What the exercise asks> Starting at the line that contains "Click the green certificate status checkmark" and stopping at the line that contains "Screen dimensions: 1338x896", restate each line of the records below exactly. Omit the pictures.

Data to examine>
--- START ---

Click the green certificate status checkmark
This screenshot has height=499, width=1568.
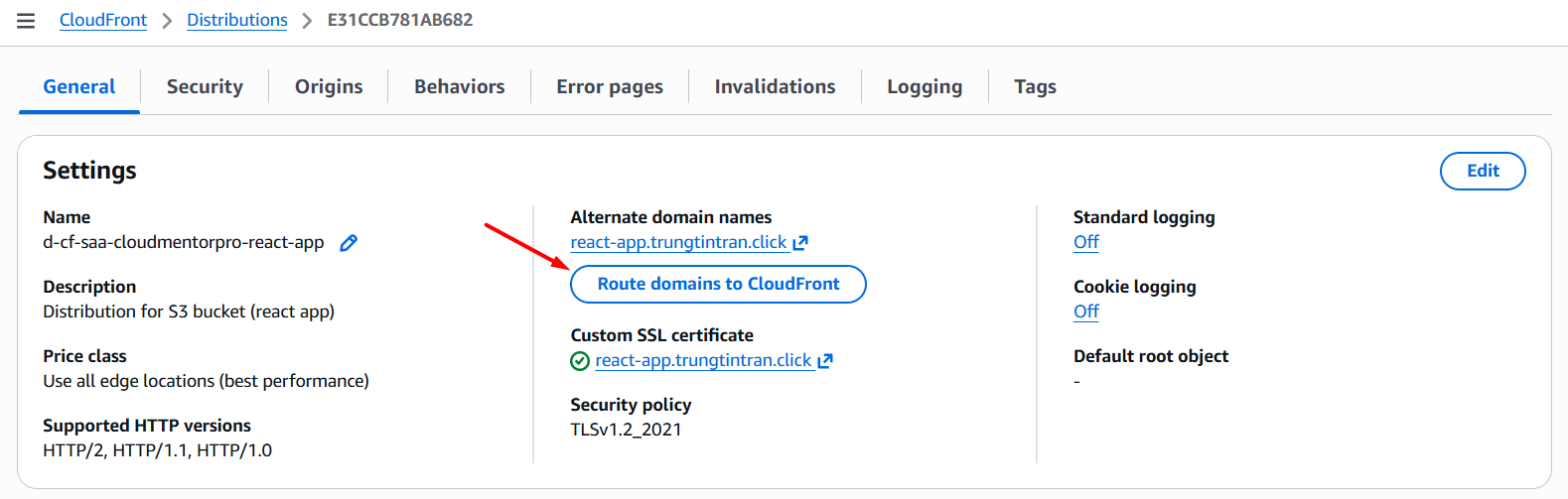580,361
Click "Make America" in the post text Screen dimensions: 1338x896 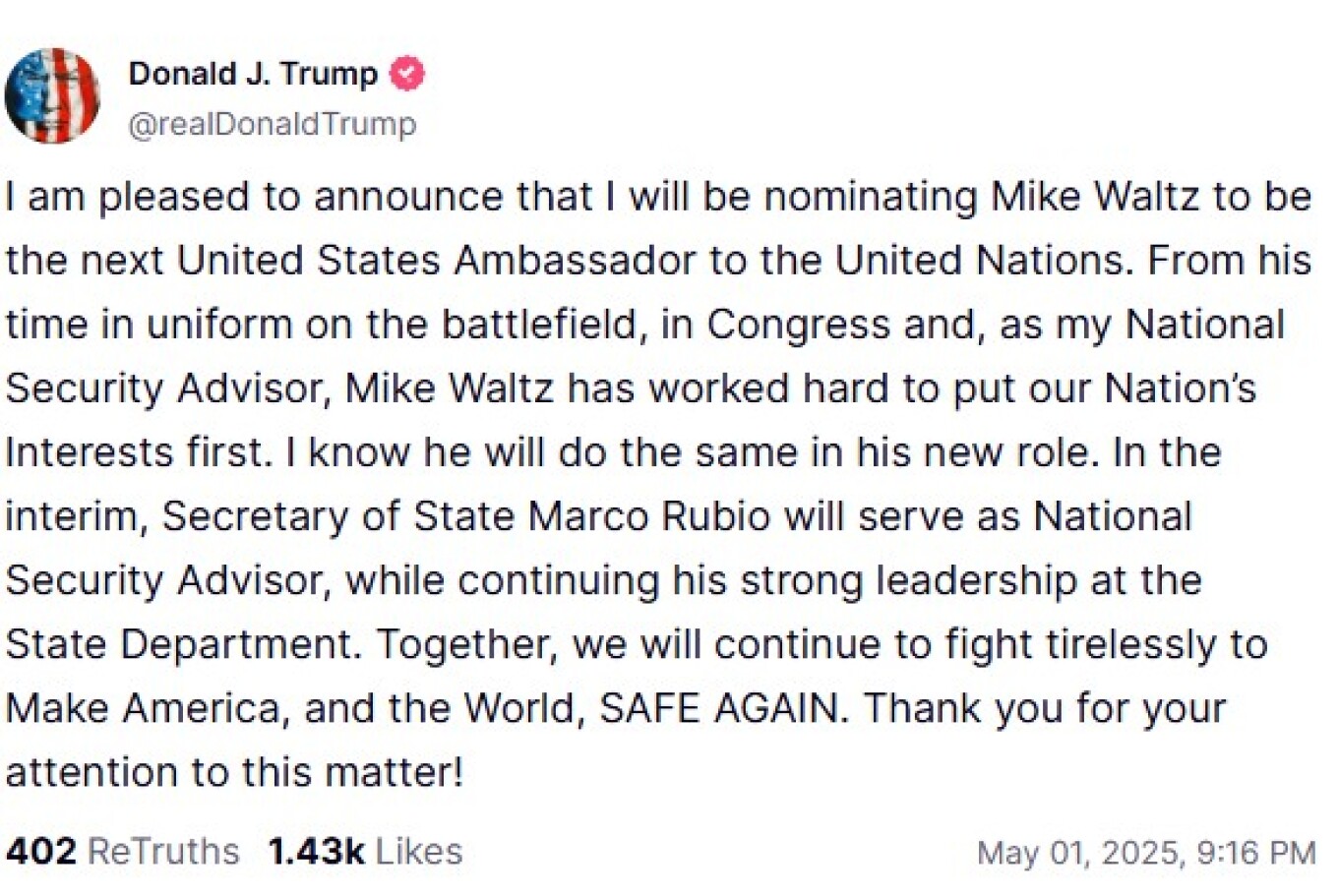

--- END ---
--- START ---

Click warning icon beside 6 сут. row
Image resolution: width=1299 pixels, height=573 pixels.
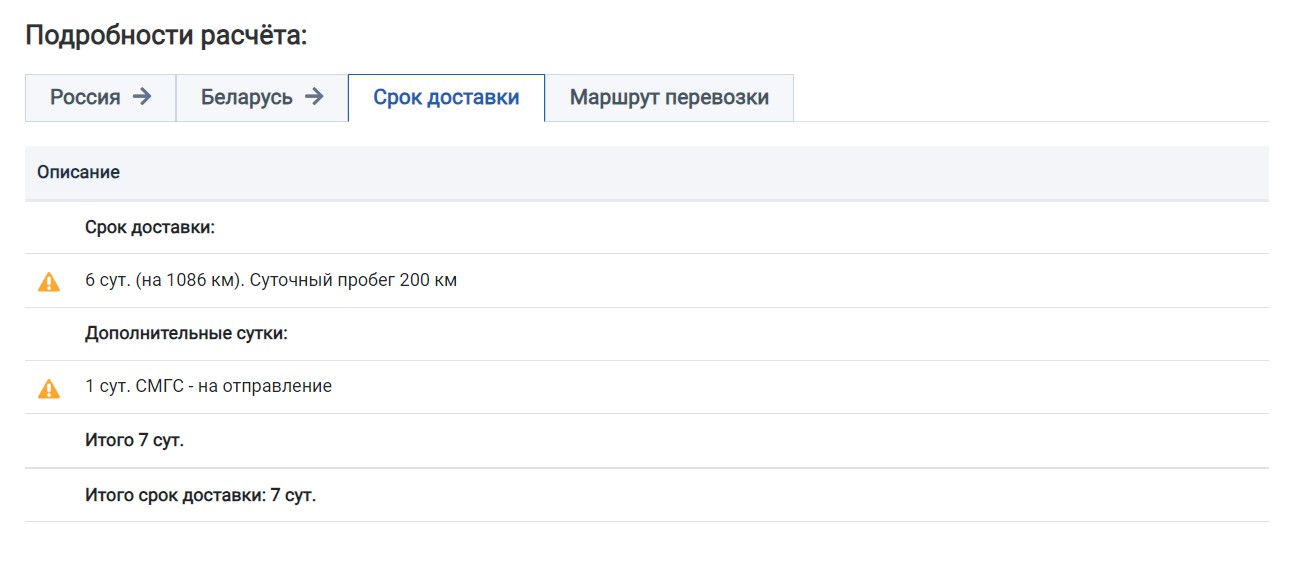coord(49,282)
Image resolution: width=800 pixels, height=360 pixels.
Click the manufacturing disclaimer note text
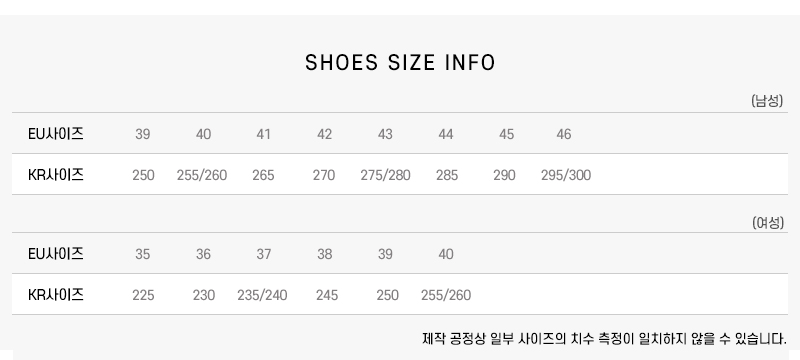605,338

--- END ---

Task output>
Click the green certificate status checkmark
This screenshot has height=499, width=1568.
580,361
Click "Make America" in the post text Screen dimensions: 1338x896 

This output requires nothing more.